6
\$\begingroup\$

I started with a pure python implementation, and have been trying to get the performance as close to native C as possible using numpy, numexpr, and cython. Here is the the numpy version that I compile with cython:

import numpy as np
cimport cython
cimport numpy as np
from cython.parallel cimport prange, parallel
from scipy.special import erf as sp_erf
from libc.math cimport log, exp, sqrt, erf
from libc.stdlib cimport malloc, free

DTYPE = np.float64
ctypedef np.float64_t DTYPE_t

@cython.boundscheck(False)
@cython.wraparound(False)
def black_scholes_cython(int nopt,
                         np.ndarray[DTYPE_t, ndim=1] price,
                         np.ndarray[DTYPE_t, ndim=1] strike,
                         np.ndarray[DTYPE_t, ndim=1] t,
                         double rate,
                         double vol):


    cdef np.ndarray d1 = np.zeros(nopt, dtype=DTYPE)
    cdef np.ndarray d2 = np.zeros(nopt, dtype=DTYPE)
    cdef np.ndarray call = np.zeros(nopt, dtype=DTYPE)
    cdef np.ndarray put = np.zeros(nopt, dtype=DTYPE)

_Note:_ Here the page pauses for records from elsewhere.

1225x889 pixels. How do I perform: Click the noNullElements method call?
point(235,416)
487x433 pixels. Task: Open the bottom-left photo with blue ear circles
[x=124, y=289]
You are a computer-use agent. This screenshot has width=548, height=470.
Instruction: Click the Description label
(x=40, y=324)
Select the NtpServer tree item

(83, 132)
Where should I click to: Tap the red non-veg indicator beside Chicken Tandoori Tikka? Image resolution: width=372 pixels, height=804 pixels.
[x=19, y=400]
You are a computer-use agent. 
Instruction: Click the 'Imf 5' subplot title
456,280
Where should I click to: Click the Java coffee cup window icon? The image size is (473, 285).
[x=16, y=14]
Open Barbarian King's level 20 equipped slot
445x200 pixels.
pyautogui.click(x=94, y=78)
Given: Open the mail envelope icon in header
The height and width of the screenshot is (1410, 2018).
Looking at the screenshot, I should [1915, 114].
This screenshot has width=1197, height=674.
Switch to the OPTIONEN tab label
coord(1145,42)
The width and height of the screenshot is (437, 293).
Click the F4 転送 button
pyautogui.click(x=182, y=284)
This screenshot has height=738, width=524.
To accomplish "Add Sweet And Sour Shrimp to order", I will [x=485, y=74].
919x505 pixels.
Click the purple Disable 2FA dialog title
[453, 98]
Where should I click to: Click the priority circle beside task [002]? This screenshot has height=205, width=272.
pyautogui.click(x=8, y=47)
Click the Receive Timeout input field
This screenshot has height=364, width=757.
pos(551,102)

    d1 = (np.log(price / strike) + (rate + vol * vol / 2.) * t) / (vol * np.sqrt(t))
    d2 = (np.log(price / strike) + (rate - vol * vol / 2.) * t) / (vol * np.sqrt(t))

    cdef np.ndarray n_d1 = 0.5 + 0.5 * sp_erf(d1 / np.sqrt(2))
    cdef np.ndarray n_d2 = 0.5 + 0.5 * sp_erf(d2 / np.sqrt(2))
    cdef np.ndarray neg_d1 = np.negative(n_d1)
    cdef np.ndarray neg_d2 = np.negative(n_d1)
    cdef np.ndarray e_rt = np.exp(-rate * t)

    call = price * n_d1 - e_rt * strike * n_d2
    put = e_rt * strike * neg_d2 - price * neg_d1

    return call, put

This code takes about 56 seconds to compute 4,194,304 options. C code with MKL takes about 7 seconds. I wanted to try to take advantage of parallelism, but I read here that you have to remove all python objects from a block to run the code in parallel. So I tried rewriting the function like this:

@cython.boundscheck(False)
@cython.wraparound(False)
def black_scholes_cython_parallel(int nopt,
                                  double[:] price,
                                  double[:] strike,
                                  double[:] t,
                                  double rate,
                                  double vol,
                                  bint ret_call=1):

    cdef double[:] call = np.zeros(nopt, dtype=DTYPE)
    cdef double[:] put = np.zeros(nopt, dtype=DTYPE)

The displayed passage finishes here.